Like, there was one point where I lost—because I was using a new, an early beta version of Scrivener (I know, it was that long ago!)—that I lose everything that I had written. Everything. Fortunately, I had some drafts backed up, but I lost a lot of words, and I was really disheartened, and so I just set it aside for a long time.

I don't regret any of that. Now. It's easy to say with hindsight and all that, but I just don't. I don't look back and think, Man, I'm so frustrated. Like, yeah, maybe a little frustrated that the very first draft wasn't it and I couldn't get it right.

But some books don't work that way.

As I've talked about in my proposal post, Two For Joy, this book that I'm hoping to maybe sell, it was the easiest thing. It just poured out of me in a two-week frenzy of beauty and joy and glory, and almost nothing has changed in edits with my agent.

But every book is not like that. It's just not every book is as simple and straightforward. Something about Magpie’s story just, I had all the pieces I needed, and I could go. And I don't…I just haven't had that with Screechers.

I've had Echo, I've had Starker, I've had Laetma and Lu (these other characters). But I couldn't see….couldn't see….I hit 90,000 words and was like pffft. For years. And that's okay.

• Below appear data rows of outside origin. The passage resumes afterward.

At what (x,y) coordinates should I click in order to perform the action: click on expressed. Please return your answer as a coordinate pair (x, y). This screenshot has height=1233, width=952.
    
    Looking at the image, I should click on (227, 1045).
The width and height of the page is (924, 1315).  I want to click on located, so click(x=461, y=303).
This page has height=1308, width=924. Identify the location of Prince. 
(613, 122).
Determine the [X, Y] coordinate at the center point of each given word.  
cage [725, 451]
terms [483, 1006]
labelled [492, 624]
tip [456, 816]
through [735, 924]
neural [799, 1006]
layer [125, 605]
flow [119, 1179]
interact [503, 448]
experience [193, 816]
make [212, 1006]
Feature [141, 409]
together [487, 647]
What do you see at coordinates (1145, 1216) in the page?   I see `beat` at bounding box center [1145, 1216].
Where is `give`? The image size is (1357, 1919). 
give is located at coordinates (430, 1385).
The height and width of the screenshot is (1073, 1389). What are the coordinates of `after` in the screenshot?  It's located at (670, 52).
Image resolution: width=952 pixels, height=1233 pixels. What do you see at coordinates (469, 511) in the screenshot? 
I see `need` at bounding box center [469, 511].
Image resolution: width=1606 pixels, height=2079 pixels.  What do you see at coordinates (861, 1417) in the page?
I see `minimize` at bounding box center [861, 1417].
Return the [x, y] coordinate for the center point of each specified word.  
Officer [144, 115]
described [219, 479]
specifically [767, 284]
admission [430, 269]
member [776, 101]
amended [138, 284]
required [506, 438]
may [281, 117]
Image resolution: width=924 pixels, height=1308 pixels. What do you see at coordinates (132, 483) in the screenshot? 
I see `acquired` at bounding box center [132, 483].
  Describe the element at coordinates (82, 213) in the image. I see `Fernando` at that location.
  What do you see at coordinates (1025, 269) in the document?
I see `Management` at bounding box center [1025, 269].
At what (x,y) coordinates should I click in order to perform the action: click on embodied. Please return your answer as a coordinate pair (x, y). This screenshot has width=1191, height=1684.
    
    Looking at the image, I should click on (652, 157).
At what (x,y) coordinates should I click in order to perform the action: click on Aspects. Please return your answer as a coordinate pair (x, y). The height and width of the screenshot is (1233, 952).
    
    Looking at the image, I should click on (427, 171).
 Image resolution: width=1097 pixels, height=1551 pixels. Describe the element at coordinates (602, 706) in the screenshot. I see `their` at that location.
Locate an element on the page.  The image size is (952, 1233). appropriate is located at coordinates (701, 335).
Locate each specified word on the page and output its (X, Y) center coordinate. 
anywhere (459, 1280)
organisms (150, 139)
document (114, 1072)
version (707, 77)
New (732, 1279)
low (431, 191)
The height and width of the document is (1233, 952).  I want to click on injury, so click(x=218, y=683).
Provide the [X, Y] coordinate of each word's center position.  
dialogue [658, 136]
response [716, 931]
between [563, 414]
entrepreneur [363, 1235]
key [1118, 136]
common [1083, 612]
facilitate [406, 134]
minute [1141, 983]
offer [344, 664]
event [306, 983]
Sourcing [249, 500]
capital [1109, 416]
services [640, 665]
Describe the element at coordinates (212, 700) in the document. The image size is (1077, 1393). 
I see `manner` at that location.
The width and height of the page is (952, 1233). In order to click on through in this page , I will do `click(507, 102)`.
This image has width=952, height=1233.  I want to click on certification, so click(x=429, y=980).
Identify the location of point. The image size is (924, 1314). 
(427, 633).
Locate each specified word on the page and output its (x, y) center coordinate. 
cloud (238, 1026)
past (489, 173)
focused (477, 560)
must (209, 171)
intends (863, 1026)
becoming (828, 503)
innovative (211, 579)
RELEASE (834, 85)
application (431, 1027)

One more thing before I go, for those of you—I meant to say this earlier—who were part of this Screechers journey, there was a character everyone really liked. Me too. Her name is Sun, but I've cut her. Part of the reason I've cut her is because I think she was holding me back.

Like I was not killing my darlings because I liked it, because I liked her. I liked the emotions, but I was running out of like, what to do with her, and I kept coming up with the same wall every time. And so I have committed to cutting her this time around. I think she's still going to be a character (although I might make her a guy, for reasons I can't share right now) but she…

That role in the book…Sun is this child Empress type thing. And I've changed that. I've changed the way the world is, like Shaavan political structure is built so, like, there's not even a child empress anymore. Plus, I can't…I don't want to say anything, because I'd rather share this as I go and you guys see what comes, but I don't want to be in her head.

It would be better not knowing what this character is doing. So cut. Which amazing, unsurprising that choice has now opened up a bunch of other choices for me.

So should have killed that darling a long time ago, but it's okay. That's okay. We don't always know. Distance, time. They give us new ideas. They let our subconscious do what we need them to do until we can sit back down.

All right, I also need to figure out how to make a short story from the Screechers world. So wish me luck. Wish me luck on that, friends, and yeah, that's your Screechers and editing update for the moment.

If you want to see the changes I've made, upgrade to paid, and I will be sharing that when I get it compiled.

And yeah, kill your darlings if you have to. But also, if you really love a book, hang on to it. You can always rewrite it and redo it and make more choices to get it where you need it to be.